>> start Source document

From "Chris Harris" <>
Subject indexing hash
Date Mon, 30 Jun 2008 18:28:59 GMT
Hey guys -


I'm considering using Nutch to do some indexing & searching over websites
and unfortunately I'm running into some roadblocks in "moving" from my
current system to Nutch.


I've reviewed the parsing code and honestly I'm a bit confused by it. so I
was hoping I could solicit some expert advice!


I've crawled a lot of pages to date (50-60 million) through other means and
have done some other work "downstream" of that based upon the words & links
on those pages.  For example a classifier which tags the document as
"sports" if it finds certain keywords in the document.


This matters because some of my downstream processing depends on our
existing hash values for the tokens in each page.


Therefore, I have a few questions:


1.	Where is *the place* (or places) to put my current hash function,
such that Nutch will index the terms in a way that will match my existing
hash functions?

a.	How does the language/encoding detection play out here?  Are all
documents indexed according to their native encoding or are they converted
to some common denominator (UTF-8 for example)?

2.	If I wanted to add a content classifier to Nutch, what's the best
way to do this?  My current assessment is:

a.	Create a class which derives from
/BasicIndexingFilter.html> BasicIndexingFilter to add a "category" attribute
to each page.
b.	Create a class which derives from BasicQueryFilter to facilitate
searching over this new category attribute.


Thanks so much for your help & the great work so far. I'm looking forward to
using this thing "for real" once I get past these issues. which feel like
they should be relatively minor!

>> end Source document

From the Nutch message above, extract everything from "I'm considering using" down to "system to Nutch.", copying it word for word.

>> start Supplied data

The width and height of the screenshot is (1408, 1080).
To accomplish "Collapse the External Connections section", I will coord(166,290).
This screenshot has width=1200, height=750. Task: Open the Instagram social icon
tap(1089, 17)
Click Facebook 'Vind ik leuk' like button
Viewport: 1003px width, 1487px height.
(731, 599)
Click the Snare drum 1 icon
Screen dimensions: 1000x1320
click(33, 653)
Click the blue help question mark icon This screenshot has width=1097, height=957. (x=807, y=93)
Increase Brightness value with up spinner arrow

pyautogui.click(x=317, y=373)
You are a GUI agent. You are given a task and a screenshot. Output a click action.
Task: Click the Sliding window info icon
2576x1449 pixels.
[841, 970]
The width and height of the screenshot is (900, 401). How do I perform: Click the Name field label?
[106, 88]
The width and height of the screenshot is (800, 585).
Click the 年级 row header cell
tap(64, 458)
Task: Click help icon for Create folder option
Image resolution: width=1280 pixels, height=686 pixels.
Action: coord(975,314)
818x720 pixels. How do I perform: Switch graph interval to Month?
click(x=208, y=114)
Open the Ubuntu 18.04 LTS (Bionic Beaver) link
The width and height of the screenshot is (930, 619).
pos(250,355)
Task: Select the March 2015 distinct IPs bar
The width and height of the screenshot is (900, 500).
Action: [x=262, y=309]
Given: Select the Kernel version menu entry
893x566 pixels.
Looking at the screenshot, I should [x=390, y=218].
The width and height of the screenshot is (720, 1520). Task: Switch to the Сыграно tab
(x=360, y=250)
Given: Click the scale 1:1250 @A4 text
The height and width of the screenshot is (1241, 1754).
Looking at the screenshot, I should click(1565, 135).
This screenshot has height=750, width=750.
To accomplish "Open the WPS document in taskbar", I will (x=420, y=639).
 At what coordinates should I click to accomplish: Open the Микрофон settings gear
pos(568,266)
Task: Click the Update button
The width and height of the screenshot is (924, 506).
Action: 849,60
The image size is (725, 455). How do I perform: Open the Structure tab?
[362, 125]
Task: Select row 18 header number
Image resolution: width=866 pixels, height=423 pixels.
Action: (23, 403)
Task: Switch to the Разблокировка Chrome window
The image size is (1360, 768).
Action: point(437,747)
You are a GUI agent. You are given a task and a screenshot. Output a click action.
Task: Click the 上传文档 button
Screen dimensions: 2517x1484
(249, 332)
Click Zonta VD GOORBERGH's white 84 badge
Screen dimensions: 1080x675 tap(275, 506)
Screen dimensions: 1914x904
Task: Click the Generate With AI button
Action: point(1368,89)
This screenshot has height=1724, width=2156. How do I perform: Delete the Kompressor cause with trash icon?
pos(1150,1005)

>> end Supplied data

» Answer to the task:
I'm considering using Nutch to do some indexing & searching over websites
and unfortunately I'm running into some roadblocks in "moving" from my
current system to Nutch.